-- Start of Source material --
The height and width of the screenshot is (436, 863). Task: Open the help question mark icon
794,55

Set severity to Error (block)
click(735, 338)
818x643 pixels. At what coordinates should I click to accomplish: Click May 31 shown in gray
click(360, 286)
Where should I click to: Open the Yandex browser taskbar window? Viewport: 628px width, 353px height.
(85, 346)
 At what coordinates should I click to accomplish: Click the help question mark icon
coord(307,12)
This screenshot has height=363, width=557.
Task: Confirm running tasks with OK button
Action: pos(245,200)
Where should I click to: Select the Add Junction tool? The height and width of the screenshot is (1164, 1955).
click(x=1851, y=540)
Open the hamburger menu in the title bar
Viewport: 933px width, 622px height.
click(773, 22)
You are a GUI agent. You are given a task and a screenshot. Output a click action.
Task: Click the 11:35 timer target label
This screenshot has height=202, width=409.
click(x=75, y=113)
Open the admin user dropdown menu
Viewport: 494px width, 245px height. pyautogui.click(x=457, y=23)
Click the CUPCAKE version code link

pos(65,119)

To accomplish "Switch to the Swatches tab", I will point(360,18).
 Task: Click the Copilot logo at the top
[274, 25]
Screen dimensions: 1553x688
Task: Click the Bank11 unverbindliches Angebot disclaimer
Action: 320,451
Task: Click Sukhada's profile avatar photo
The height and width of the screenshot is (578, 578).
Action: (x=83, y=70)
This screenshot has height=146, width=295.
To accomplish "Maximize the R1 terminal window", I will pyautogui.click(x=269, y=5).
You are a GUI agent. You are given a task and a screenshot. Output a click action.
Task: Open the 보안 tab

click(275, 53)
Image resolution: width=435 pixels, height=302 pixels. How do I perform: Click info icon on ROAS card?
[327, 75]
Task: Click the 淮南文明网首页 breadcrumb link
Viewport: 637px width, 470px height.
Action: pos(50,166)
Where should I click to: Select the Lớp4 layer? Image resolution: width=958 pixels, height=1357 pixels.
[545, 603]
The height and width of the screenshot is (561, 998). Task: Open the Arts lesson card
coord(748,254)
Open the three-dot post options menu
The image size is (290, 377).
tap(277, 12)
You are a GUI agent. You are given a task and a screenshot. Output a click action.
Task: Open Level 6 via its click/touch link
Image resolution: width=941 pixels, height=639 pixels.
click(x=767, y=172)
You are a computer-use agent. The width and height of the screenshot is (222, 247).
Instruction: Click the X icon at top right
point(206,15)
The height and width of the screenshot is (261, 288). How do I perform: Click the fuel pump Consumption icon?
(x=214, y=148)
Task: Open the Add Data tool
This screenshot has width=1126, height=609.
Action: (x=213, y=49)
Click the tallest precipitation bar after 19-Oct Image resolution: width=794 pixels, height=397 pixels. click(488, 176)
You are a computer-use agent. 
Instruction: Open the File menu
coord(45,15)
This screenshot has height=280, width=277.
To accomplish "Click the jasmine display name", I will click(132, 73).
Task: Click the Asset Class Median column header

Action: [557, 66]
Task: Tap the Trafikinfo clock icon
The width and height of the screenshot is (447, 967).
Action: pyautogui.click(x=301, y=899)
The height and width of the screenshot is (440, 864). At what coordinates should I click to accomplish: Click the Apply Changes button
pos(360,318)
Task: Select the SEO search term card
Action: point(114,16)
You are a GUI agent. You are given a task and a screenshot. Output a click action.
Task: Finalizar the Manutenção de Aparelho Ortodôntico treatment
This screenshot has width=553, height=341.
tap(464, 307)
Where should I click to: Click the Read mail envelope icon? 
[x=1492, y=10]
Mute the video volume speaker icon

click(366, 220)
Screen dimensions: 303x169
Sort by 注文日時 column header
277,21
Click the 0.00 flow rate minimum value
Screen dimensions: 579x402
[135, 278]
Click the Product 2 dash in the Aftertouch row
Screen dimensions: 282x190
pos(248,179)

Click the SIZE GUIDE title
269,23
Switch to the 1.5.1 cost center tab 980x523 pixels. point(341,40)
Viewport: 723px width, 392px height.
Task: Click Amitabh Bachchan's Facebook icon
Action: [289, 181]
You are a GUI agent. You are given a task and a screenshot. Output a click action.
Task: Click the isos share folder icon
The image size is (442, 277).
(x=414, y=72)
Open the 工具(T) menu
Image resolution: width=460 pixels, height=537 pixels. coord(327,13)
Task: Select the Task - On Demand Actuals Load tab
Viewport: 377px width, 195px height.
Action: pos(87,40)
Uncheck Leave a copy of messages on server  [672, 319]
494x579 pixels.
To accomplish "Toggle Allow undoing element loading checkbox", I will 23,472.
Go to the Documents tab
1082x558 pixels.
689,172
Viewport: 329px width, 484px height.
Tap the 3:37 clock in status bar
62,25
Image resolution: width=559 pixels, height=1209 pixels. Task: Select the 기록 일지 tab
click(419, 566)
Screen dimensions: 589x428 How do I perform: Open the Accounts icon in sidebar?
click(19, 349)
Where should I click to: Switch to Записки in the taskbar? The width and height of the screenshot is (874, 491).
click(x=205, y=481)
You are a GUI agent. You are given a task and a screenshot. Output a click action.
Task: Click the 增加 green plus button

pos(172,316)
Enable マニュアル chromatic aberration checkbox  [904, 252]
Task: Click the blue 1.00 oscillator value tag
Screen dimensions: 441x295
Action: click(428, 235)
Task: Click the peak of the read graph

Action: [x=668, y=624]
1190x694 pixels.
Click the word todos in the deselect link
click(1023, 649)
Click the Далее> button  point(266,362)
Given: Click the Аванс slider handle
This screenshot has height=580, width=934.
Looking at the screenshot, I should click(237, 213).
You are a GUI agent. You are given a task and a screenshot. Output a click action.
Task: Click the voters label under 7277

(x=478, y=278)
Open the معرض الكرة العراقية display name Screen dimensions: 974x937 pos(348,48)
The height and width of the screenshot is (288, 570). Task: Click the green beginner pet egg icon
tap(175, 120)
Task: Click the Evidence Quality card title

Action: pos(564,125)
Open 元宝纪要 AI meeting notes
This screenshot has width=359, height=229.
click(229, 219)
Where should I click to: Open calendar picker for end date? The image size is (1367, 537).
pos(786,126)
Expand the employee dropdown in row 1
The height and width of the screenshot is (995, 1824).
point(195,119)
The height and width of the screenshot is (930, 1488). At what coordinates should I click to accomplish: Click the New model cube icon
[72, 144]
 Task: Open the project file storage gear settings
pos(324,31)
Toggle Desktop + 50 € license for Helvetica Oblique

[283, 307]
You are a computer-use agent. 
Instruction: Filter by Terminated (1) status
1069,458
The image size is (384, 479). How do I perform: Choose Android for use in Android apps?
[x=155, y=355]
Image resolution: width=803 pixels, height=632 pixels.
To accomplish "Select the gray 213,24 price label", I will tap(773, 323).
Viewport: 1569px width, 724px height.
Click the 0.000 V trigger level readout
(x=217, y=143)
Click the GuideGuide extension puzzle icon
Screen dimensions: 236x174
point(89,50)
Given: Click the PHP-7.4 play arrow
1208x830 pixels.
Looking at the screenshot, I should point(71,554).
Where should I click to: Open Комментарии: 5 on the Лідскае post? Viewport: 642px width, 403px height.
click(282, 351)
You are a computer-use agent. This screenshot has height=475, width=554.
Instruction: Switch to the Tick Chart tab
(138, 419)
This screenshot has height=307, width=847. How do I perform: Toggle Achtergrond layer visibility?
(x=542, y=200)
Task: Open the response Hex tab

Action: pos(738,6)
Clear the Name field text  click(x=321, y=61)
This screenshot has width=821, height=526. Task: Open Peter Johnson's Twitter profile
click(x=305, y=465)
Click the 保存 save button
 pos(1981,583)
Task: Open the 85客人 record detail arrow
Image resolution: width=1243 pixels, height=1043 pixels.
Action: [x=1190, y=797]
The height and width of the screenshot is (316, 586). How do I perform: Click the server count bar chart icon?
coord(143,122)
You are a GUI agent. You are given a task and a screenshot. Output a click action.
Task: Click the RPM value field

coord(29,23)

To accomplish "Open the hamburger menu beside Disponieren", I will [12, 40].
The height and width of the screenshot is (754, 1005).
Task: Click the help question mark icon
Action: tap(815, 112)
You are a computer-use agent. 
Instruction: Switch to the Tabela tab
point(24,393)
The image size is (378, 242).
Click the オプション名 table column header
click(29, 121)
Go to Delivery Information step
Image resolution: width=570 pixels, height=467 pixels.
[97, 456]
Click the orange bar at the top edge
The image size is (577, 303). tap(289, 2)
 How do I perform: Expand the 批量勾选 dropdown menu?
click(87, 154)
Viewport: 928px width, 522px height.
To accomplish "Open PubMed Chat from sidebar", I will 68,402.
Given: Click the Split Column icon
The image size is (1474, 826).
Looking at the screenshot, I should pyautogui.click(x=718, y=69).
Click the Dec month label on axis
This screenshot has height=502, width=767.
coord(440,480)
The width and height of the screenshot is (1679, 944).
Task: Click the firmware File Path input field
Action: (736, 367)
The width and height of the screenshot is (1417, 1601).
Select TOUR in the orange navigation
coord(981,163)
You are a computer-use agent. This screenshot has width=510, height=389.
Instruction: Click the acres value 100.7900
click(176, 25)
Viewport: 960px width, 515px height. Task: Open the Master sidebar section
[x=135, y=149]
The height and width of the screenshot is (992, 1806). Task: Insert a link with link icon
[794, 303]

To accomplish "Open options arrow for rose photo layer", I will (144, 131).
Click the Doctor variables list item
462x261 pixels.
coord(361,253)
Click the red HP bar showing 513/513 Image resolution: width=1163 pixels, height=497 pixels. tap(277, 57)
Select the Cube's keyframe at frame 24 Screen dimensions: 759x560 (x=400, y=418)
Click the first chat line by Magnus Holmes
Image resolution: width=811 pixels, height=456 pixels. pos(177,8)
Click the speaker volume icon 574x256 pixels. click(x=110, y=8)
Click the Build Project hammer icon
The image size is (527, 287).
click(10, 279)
-- End of Source material --
**Task directions:**
Format the lines starting at the one containing "Where should I click to: Switch" and ending at the one containing "Click the Далее>" as a JSON list of strings, one string per line, skipping blank lines.

**Answer to the exercise:**
[
  "Where should I click to: Switch to Записки in the taskbar? The width and height of the screenshot is (874, 491).",
  "click(x=205, y=481)",
  "You are a GUI agent. You are given a task and a screenshot. Output a click action.",
  "Task: Click the 增加 green plus button",
  "pos(172,316)",
  "Enable マニュアル chromatic aberration checkbox  [904, 252]",
  "Task: Click the blue 1.00 oscillator value tag",
  "Screen dimensions: 441x295",
  "Action: click(428, 235)",
  "Task: Click the peak of the read graph",
  "Action: [x=668, y=624]",
  "1190x694 pixels.",
  "Click the word todos in the deselect link",
  "click(1023, 649)",
  "Click the Далее> button  point(266,362)"
]